I sang Humpty Dumpty with my class when I was a child. I always enjoyed nursery rhymes. They were easy to learn because they told such interesting stories and because they rhymed so wonderfully.
Humpty Dumpty sat on a wall
Humpty Dumpty had a great fall
All the King's horses, And all the King's men
Couldn't put Humpty together again!
These ryhmes were not invented by children, but, as you probably know, represented real events. The stories were passed on from generation to generation in rhyme form. When I learned Humpty Dumpty as a six-year-old, I had no idea of its original meaning, so I invented one for mysef. I figured that Humpty Dumpty was a very fat person who made the mistake of sitting on a wall. When he fell he hurt himself badly, and because he was fat, even the King and all his horses and men, were not able to help the man get up. Why the King would get involved, I didn't know, but it proved that nobody could help poor Humpty. The valuable lesson to be learned, in my six-year-old mind, was that fat people should not sit on walls. :)
Another favorite of mind was Ring Around the Rosy. As children we would hold hands and dance in a circle singing the words:
Ring around the rosy
A pocketful of posies
"Ashes, Ashes"
We all fall down!
At the end of the rhyme we all fell to the ground at the same time. What fun that was!

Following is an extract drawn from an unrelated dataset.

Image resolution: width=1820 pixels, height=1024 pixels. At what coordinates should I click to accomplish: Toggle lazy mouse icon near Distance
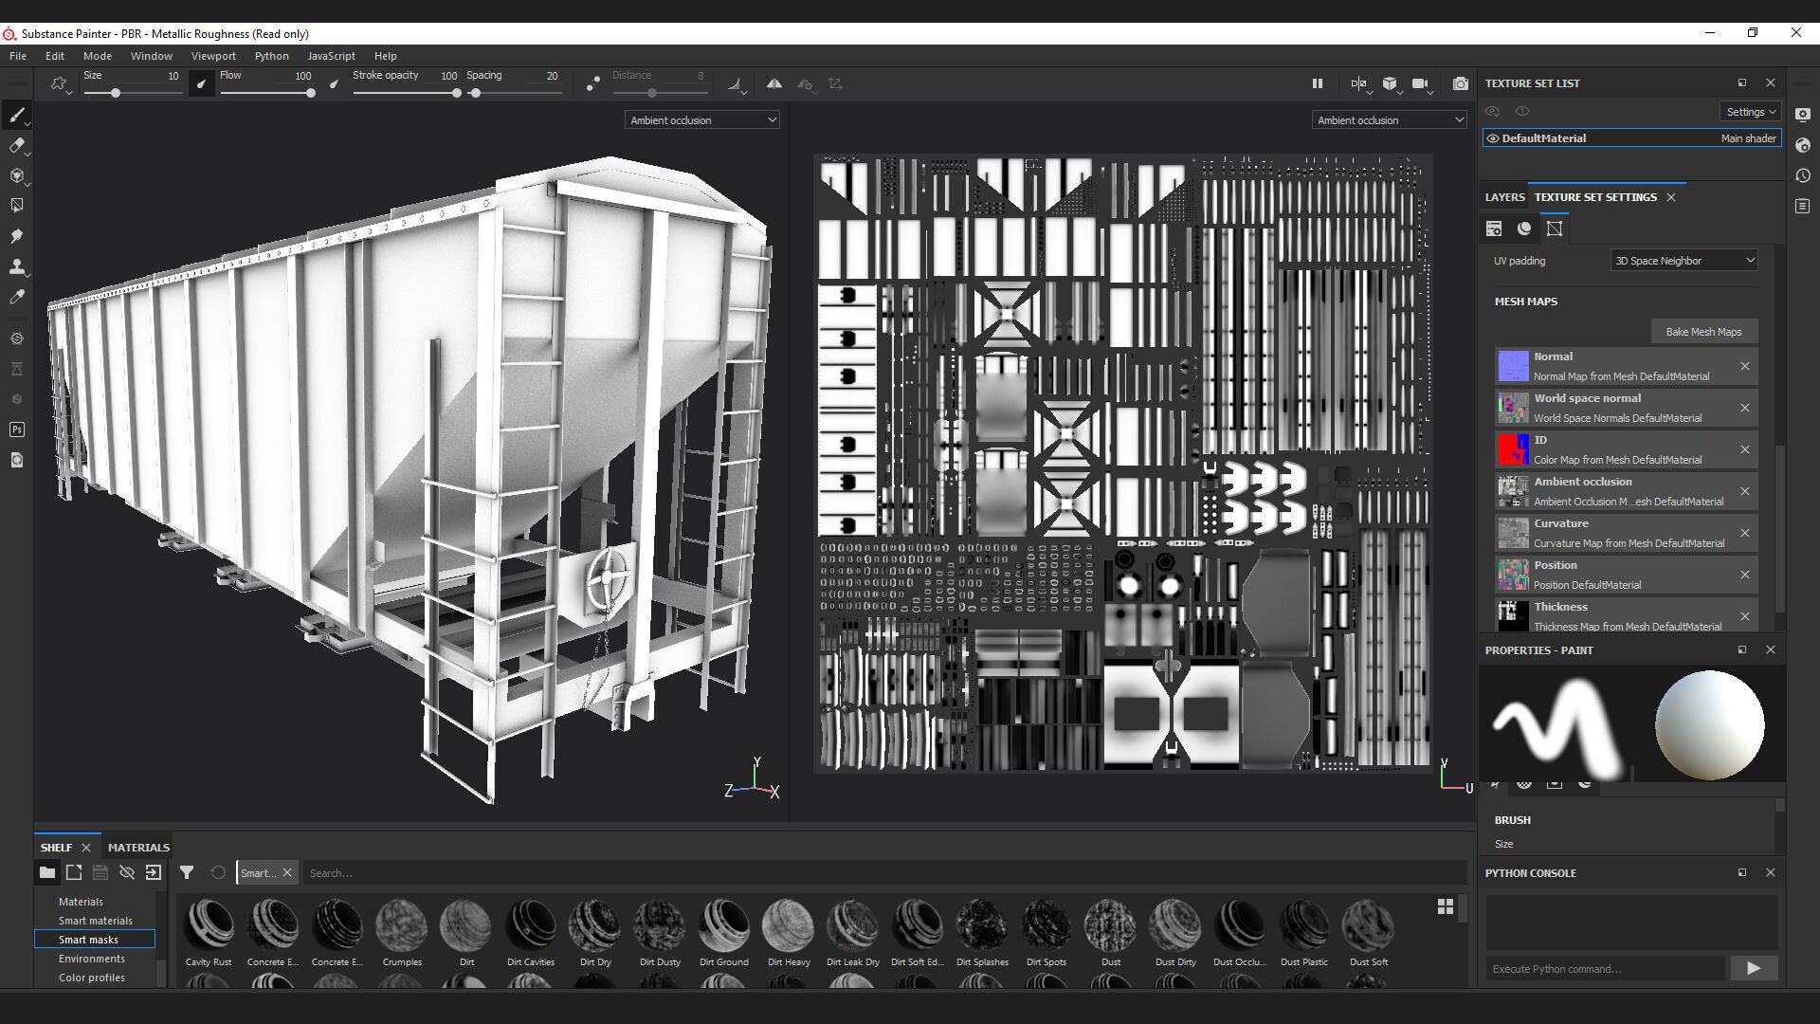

I didn't know back then exactly what the words meant. The rhyme is beautiful and threatening at the same time. Flowers and ashes together...how strange! When we all sang together and circled hand in hand, it had a magically scary effect. I have sinced learned that the rhyme is actually a commemoration of the bubonic plague that destroyed Europe in the Middle Ages.
There were so many beautiful and interesting nursery rhymes. I still remember most of them some 50 years later!